EXPLORE THE MATERIAL -
1. Reproduce the pear torte recipe below word for word, starting with "We also love" and going on through "pears from FruitShare!".
2. Pick up the pear torte recipe below where it stops, and continue writing it from its final line.

TEXT SECTION -
· · · ·

Pear Torte and Pear Crisp, easy desserts in a clutch
Pear Torte Makes a New ClassicEvery year since 1938 the New York Times has featured its famous Plum Torte Recipe. We decided it was time to change it up this fall and give it a go with pears. The results? Magnificent! We love the pear flavor and sweetness.
We also love that it is quick to prepare, not too detailed, and looks good enough for company. Finally, we love the versatility. This pear torte makes a beautiful coffee cake and topped with vanilla ice cream and caramel sauce, a decadent dessert.
1 cup sugar (we used ½ brown and ½ white)
1 stick unsalted butter, softened
1 cup flour*
1 tsp baking powder
Pinch of salt
2 capfuls vanilla
3 pears (Bosc, Concorde, D’Anjou, or what you have!)
--We love the Concorde pears from FruitShare!

· · · ·

SUPPLIED DATA -
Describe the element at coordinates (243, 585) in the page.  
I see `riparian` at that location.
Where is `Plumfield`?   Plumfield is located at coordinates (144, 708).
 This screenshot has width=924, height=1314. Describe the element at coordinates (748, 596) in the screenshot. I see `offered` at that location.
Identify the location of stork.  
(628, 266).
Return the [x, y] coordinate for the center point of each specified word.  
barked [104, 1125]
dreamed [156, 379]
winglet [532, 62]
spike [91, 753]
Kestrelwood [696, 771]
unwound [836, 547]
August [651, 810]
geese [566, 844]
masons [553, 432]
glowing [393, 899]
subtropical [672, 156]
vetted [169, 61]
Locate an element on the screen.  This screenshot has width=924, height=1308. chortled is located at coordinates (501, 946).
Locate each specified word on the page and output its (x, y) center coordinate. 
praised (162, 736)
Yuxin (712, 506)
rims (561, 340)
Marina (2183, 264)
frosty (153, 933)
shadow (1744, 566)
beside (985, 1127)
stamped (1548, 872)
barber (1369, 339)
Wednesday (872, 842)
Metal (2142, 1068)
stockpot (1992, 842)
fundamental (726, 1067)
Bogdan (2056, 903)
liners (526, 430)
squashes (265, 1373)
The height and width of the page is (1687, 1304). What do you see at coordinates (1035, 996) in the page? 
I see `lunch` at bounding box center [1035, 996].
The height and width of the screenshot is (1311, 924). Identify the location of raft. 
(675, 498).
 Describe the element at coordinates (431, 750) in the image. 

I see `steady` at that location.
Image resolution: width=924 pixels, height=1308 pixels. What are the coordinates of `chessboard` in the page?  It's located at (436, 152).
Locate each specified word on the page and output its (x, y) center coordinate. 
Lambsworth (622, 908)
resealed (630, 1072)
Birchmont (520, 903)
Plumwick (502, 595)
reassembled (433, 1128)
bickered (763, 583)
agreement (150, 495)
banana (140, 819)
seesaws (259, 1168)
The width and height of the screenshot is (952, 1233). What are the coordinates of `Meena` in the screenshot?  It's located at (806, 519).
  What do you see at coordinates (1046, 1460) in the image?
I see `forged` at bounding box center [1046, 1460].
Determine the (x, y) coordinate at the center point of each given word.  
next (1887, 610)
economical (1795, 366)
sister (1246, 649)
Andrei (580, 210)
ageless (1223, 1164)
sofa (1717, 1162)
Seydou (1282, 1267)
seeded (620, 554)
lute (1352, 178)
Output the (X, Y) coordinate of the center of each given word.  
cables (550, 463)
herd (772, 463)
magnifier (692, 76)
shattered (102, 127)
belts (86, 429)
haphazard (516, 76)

· · · ·

PER-TASK OUTPUTS -
1.
We also love that it is quick to prepare, not too detailed, and looks good enough for company. Finally, we love the versatility. This pear torte makes a beautiful coffee cake and topped with vanilla ice cream and caramel sauce, a decadent dessert.
1 cup sugar (we used ½ brown and ½ white)
1 stick unsalted butter, softened
1 cup flour*
1 tsp baking powder
Pinch of salt
2 capfuls vanilla
3 pears (Bosc, Concorde, D’Anjou, or what you have!)
--We love the Concorde pears from FruitShare!

2.
Lemon juice, cinnamon, sugar, for topping
*We are not professional bakers, so we do not have specific standards on crumb or elasticity. We go on flavor and texture. This recipe is one that can substitute well to gluten-free if necessary. We recommend ½ cup almond flour and ½ cup gluten-free flour or flour mixture, and 1 tsp Xantham gum if you have it.
Cream butter and sugar together. Next add eggs, vanilla, and mix. Finally combine the flour, baking powder, and salt with the mixture.
Grease bottom and sides of a springform pan or baking dish. Next spoon batter into the pan covering the bottom. Finally, take pear slices and lay on top. Spritz with a bit of lemon juice and Sprinkle on top of the torte with cinnamon and sugar.
Bake at 350 degrees for approximately 45-50 minutes. Torte will look golden brown on the edges and top . Check to be sure it is fully baked in the center using a toothpick. Remove from the oven and let cool. Serve your pear torte with home-made whipped cream, vanilla ice cream or strong black coffee.
Practically Instant Pear CrispAny good baker worth their stripes is familiar with the notion of making crisps. Crisps are the easiest dessert possibly on the planet to make and can be made with almost any fruit you have on hand.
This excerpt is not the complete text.